Dr Mark Manuel
Mark is a Research Fellow attached to the UNESCO Chair on Archaeological Ethics and Practice in Cultural Heritage. His research focuses on South Asian landscape archaeology, exploring interactions between urban and non-urban communities in the past. In addition, he utilises unmanned aerial vehicles and site assessment strategies to map archaeological risk to heritage sites across South Asia to guide policy and management strategies. He has worked throughout South Asia as well as in Iran and Egypt.
Mark completed his BSc and MA in Archaeology at the Department of Archaeological Sciences, University of Bradford in 2001 and 2003 respectively, and his AHRC-funded PhD at Durham University in 2008. His PhD research focused upon testing models of the social and political organisation of the Indus Valley Tradition, through an analysis of both published and new survey data from western India.
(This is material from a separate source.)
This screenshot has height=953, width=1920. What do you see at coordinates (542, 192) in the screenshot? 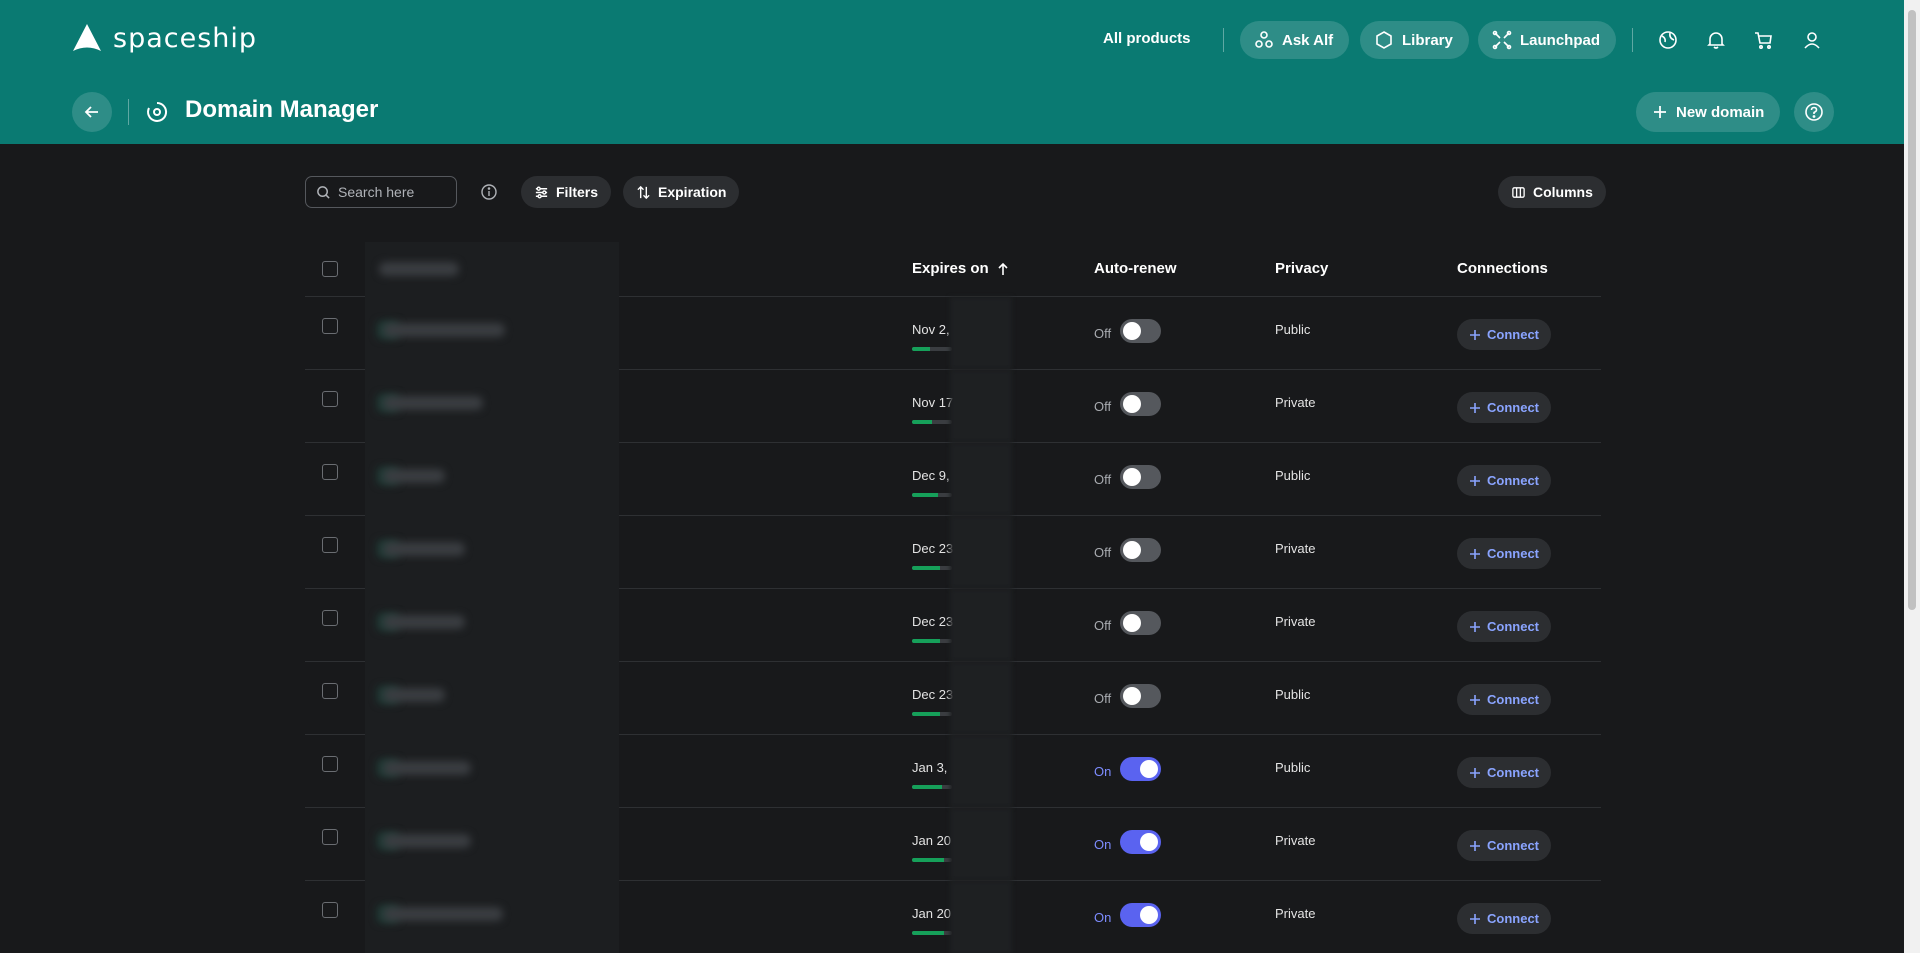
I see `sliders-icon` at bounding box center [542, 192].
It argued that existing models are routed in ethnocentric interpretations of the archaeological record, and that the adoption of systematic approaches to survey and excavation will generate a broader spectrum of data from which to construct future models. As part of this he was attached the Maharaja Sayajirao University of Baroda, in India.
Since then he has worked primarily at the World Heritage Sites of Lumbini and Tilaurakot in Nepal, Anuradhapura and Polonnaruva in Sri Lanka and Champaner-Pavagadh in India.